Chapter 17 Summary
Last Updated on April 25, 2022, by eNotes Editorial. Word Count: 429
Long before Columbus sailed to America, people traveled long distances to colonize new places. One of these movements was the Austronesian expansion, a movement of southeast Asians into Indonesia and the Philippines. Diamond believes that the Austronesians were originally South Chinese or Southeast Asians. Linguistic evidence suggests that the expansion originated in Taiwan.
Archaeological records corroborate the linguistic evidence. The archaeology indicates that people making artifacts similar to those of South China replaced hunter-gatherers in Taiwan in the fourth millennium BCE. Artifacts show that these new Taiwanese had ocean-going watercraft suitable for an outward expansion. Over the next several thousand years, their pottery styles, stone tools, pigs, and crops spread outward into the Pacific Islands. They displaced hunter-gatherer populations on most of the Philippine islands and reached many previously uninhabited islands in the Pacific Ocean. They also moved east as far as Madagascar.
Diamond proposes that the Austronesian expansion replaced the original hunter-gatherer populations of the Pacific Islands for the same reasons that Europeans replaced the people of so many other cultures. The immigrants’ tools, weapons, skills, and diseases must have helped them dominate or kill most of the people they encountered.
The Austronesian expansion reached New Guinea but did not replace all of the people there. The New Guineans of the northern highlands, who already had a good deal of agriculture and its accompanying technology, retained possession of their lands. Austronesians probably moved into the vicinity of New Guinea and traded with New Guineans. However, they were unable to accomplish a complete replacement of New Guinean society with their own.
The Austronesians seem to have had substantial advantages over the hunting and gathering people they encountered on most of the islands they occupied. On New Guinea, however, they must have found a society that was more equally matched to theirs. Ancient New Guineans already grew some of the same crops as the Austronesians, and they also had a comparatively high population density. They were, compared to the Austronesians, fairly resistant to disease. Whereas ecological difficulties probably stopped the Austronesians from invading Australia, cultural and technological factors stopped them in New Guinea.

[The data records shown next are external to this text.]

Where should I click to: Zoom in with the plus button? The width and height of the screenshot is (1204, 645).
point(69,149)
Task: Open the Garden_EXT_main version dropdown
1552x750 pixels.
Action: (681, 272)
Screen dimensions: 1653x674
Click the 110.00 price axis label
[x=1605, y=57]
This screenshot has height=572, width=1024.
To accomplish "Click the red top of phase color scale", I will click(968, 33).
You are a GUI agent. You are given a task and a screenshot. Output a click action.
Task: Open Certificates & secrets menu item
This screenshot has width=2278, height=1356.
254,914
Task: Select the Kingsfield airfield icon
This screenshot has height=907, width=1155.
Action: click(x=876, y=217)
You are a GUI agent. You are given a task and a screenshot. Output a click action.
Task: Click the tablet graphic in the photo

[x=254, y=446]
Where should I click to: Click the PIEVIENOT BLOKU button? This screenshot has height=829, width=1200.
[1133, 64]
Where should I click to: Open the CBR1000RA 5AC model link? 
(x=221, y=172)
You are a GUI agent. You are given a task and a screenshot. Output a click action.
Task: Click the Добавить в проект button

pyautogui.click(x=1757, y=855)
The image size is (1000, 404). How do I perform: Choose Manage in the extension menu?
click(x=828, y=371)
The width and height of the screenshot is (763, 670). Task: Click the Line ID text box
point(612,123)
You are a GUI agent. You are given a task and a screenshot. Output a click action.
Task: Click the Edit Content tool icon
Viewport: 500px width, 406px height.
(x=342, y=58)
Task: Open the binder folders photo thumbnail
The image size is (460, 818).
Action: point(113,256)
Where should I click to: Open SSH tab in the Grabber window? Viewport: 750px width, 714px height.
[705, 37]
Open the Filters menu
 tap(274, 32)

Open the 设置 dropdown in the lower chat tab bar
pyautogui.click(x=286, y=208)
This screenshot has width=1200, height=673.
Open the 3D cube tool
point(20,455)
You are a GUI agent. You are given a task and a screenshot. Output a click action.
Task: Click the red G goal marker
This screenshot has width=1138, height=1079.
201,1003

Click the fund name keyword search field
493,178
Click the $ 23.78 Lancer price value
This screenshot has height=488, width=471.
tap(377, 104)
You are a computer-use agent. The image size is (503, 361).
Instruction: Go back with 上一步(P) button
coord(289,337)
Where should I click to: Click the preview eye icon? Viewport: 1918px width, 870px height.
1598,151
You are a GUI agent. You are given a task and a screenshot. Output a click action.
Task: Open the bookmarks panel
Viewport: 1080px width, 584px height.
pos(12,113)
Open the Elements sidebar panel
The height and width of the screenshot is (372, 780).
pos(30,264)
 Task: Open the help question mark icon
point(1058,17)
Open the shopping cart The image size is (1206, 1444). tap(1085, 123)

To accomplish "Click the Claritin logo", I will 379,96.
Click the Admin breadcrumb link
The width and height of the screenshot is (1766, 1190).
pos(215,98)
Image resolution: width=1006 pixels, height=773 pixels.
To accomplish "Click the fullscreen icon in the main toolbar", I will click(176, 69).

Before Europeans arrived, the Austronesians colonized virtually all of the rest of the islands in the Pacific Ocean. When Europeans came, they only succeeded in substantially colonizing the areas that were most remote or least habitable for the Austronesians. Many of the other islands, however, remain mainly populated by the Asian people who have been living there for thousands of years. Those who retained their land did so largely because of their germs and food production abilities.